● **WRITTEN TASK**: Shift every number in the answers by -131 (coordinates and viewport dimensions alike), starting with the line that contains "Image resolution: width=838" and going on through the last line. Reproduce only those lines, requests included, and leave the pictures out.

● **ENTRIES PROVIDED**:

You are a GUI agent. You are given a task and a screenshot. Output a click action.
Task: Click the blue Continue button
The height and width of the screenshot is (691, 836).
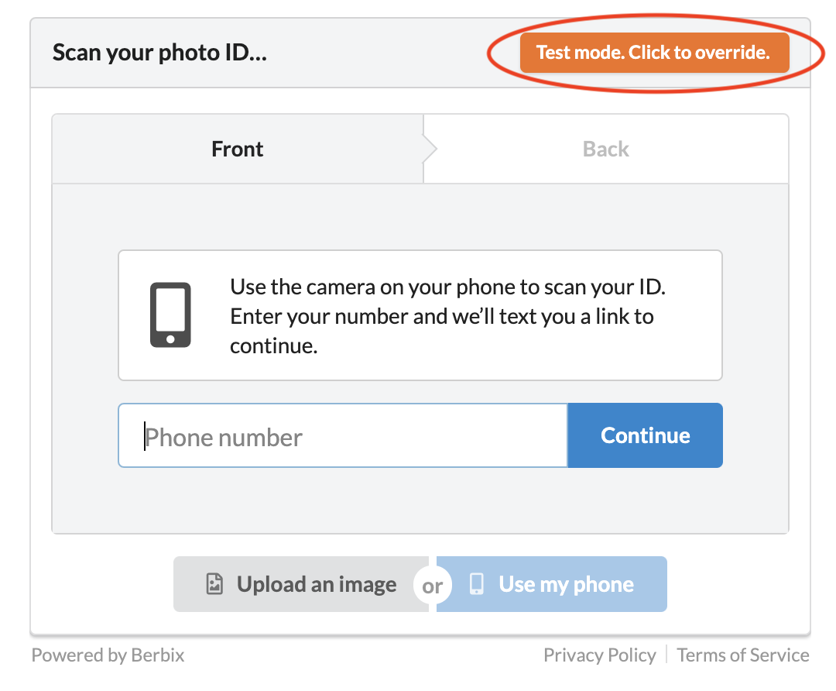pos(645,435)
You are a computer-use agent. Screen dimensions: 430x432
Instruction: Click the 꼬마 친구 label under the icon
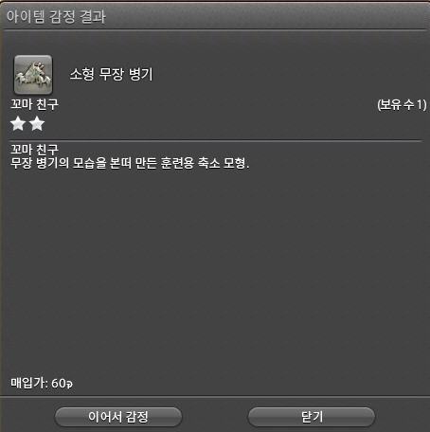tap(34, 104)
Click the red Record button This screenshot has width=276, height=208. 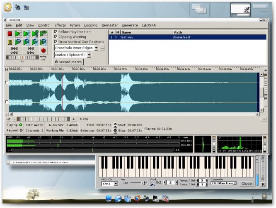pos(43,50)
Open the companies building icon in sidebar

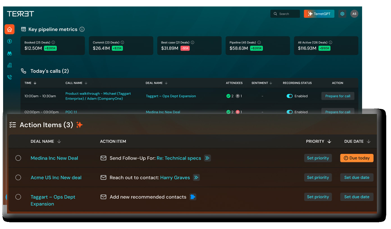coord(9,65)
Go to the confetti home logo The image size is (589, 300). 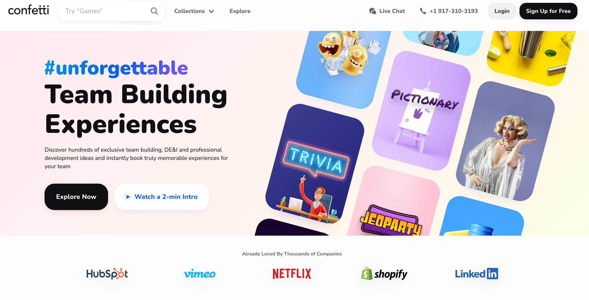29,10
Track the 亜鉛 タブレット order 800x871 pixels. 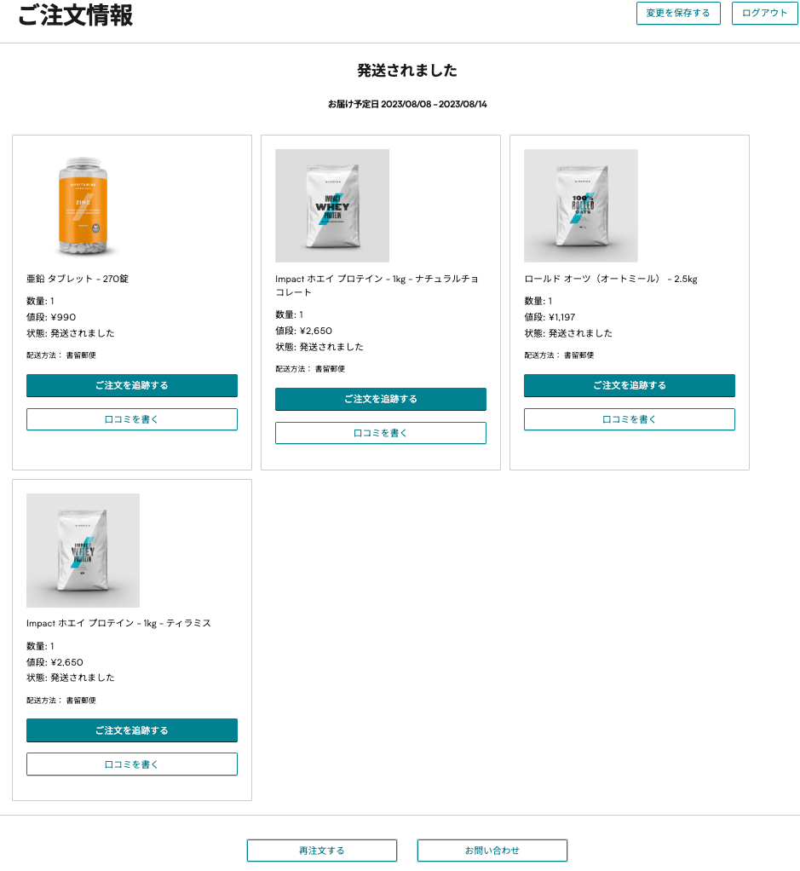(132, 385)
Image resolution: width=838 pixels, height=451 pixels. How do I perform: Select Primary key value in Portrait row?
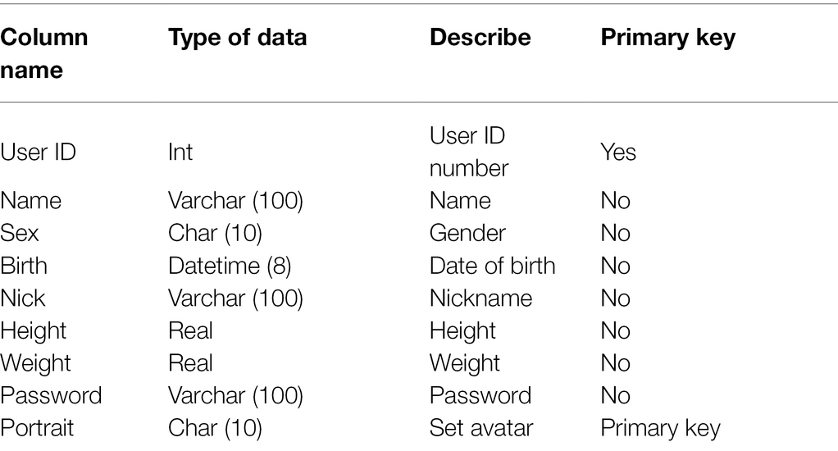coord(661,429)
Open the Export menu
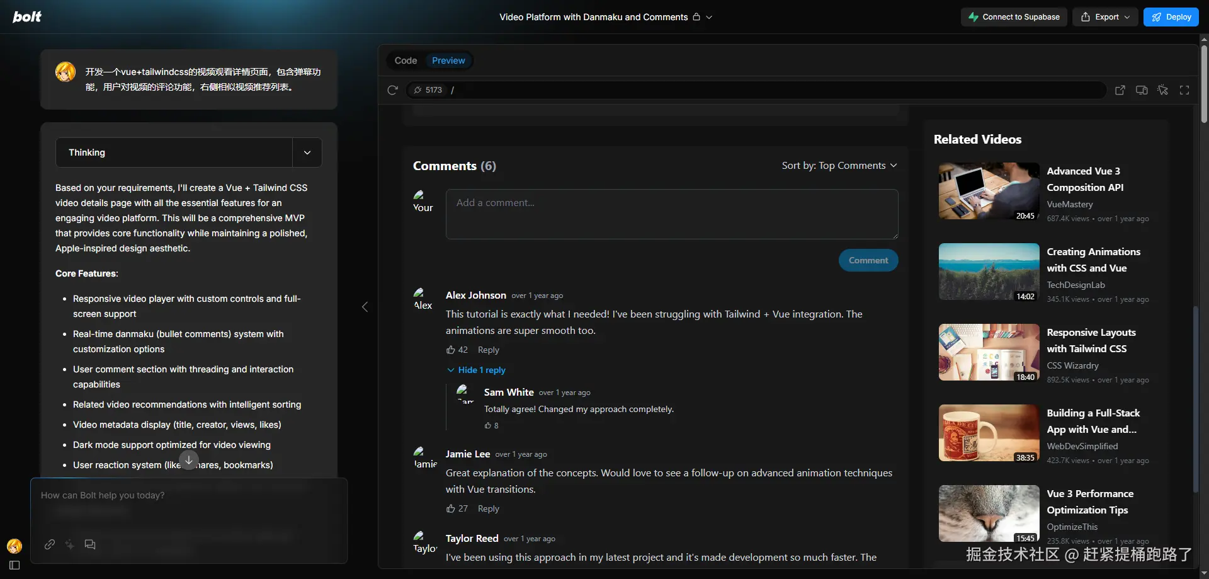Viewport: 1209px width, 579px height. coord(1105,17)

● **FULL ANSWER**:
Image resolution: width=838 pixels, height=451 pixels. How do I perform: Select Primary key value in Portrait row?
coord(530,298)
Open the Export menu
Viewport: 1078px width, 448px height. coord(974,-114)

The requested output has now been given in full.